I see your perspective, but I see it a bit differently. In it's current form, Recognize is the provider of face region information, rather than just a creator. If Recognize wrote this data back to XMP in the files, then I think your rationale would be more solid. However, under the current model Memories would require two independent sources for the face regions - both the XMP regions and Recognize. This could lead to duplications, etc.

Implementing XMP support in Recognize and Memories isn't mutually exclusive though. In the short term, I would suggest that supporting an import to Recognize would provide more immediate benefit. Long term, if Recognize moves to saving (and de-duplicating) face regions as XMP, Memories could read the XMP metadata accordingly. This would also be beneficial to make this face region information platform independent.

Note that I would not advocate to "force metadata that it didn't create" into Recognize. I think that concern is predicated on the assumption that the data would be pushed into the Recognize database by an external actor without changing Recognize.

The approach I'm advocating would be to update Recognize to import and properly process XMP data and use this within it's workflow. I would expect that Recognize likely follows the usual face recognition workflow where it is 1) trained with known face regions, then 2) finds face regions in images, and 3) runs recognition on the discovered face regions. The XMP regions would facilitate the training since they are known face regions, and could also be saved in Recognize with the resulting face vector generated by it's training.

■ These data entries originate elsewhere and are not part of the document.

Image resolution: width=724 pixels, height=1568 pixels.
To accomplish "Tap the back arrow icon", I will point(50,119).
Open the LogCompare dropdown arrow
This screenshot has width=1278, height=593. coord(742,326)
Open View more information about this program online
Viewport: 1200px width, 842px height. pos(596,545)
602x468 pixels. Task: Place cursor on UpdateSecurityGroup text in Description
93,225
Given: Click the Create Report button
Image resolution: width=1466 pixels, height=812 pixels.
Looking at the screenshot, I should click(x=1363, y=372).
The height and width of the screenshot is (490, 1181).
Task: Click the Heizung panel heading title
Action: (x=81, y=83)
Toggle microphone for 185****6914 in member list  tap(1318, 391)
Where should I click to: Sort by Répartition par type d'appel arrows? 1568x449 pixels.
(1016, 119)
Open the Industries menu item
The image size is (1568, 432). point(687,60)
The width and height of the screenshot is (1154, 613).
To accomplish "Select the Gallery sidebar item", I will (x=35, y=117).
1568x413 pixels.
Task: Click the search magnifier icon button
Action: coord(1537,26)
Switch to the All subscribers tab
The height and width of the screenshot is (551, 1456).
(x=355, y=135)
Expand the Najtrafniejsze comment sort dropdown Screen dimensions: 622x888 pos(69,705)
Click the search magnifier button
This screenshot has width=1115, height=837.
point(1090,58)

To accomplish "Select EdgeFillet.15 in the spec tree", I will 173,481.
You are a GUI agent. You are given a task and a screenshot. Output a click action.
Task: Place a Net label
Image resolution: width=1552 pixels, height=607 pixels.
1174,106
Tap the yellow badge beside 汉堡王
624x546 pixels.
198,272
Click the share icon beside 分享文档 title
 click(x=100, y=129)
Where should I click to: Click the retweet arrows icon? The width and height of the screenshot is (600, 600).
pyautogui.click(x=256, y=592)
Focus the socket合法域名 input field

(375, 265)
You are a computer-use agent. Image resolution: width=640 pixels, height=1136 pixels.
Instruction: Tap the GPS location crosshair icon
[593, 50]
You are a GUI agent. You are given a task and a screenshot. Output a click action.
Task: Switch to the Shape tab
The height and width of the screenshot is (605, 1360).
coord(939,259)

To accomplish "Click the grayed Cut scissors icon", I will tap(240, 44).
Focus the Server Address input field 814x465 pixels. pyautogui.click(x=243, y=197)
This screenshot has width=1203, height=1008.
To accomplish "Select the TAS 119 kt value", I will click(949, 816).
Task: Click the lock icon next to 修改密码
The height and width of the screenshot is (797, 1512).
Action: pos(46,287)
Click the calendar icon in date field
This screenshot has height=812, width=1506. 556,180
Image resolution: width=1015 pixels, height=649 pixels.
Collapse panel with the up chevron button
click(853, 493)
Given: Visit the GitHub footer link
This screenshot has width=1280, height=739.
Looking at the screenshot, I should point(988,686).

It would make sense to de-duplicate any regions in a given image - either for faces found in multiple regions within the same image; or where Recognize identifies a different person for a face region it identifies that has a high intersection with an existing XMP region.

ericnotthered avatar Mar 22 '23 16:03 ericnotthered

Let me start with a note that this discussion is mostly academic right now. There are many other pressing issues that need addressing before this, unless someone is willing to work on it. Regardless,

  1. We can't really put face metadata in the oc_memories table; that'll make it impossible to query. Regarding the current implementation for recognize/face recognition, I'm sure that's not the best way to implement this in the first place. For a start, there is a lot of code duplication between the two. So supporting multiple backends in general needs a lot more thought.
  2. Ideally, I agree with @ericnotthered. If we could just get the existing XMP data into recognize, it could probably do more than just display it, e.g. use it for improving future AI recognition. However, pragmatically I don't expect this to ever happen. Nextcloud Photos doesn't support EXIF data as of writing this; Recognize doing it seems like a distant possibility.
  3. Maybe what is needed is some high level abstraction to join and de-duplicate (automatically if possible) results from multiple backends. Then XMP metadata can simply be one of these backends. Like I said, this needs a lot of thought.

pulsejet avatar Mar 22 '23 17:03 pulsejet

@pulsejet, it is unfortunate if - as you say - Recognize is not likely to work with XMP data (reading or writing, I would assume). In this event, I am unlikely to proceed with using Recognize as a tool.

I would then likely advocate to proceed with support to read XMP face regions within Memories. I can continue to use an external tool such as Digikam to perform the face recognition feature and update the XMP data within the files.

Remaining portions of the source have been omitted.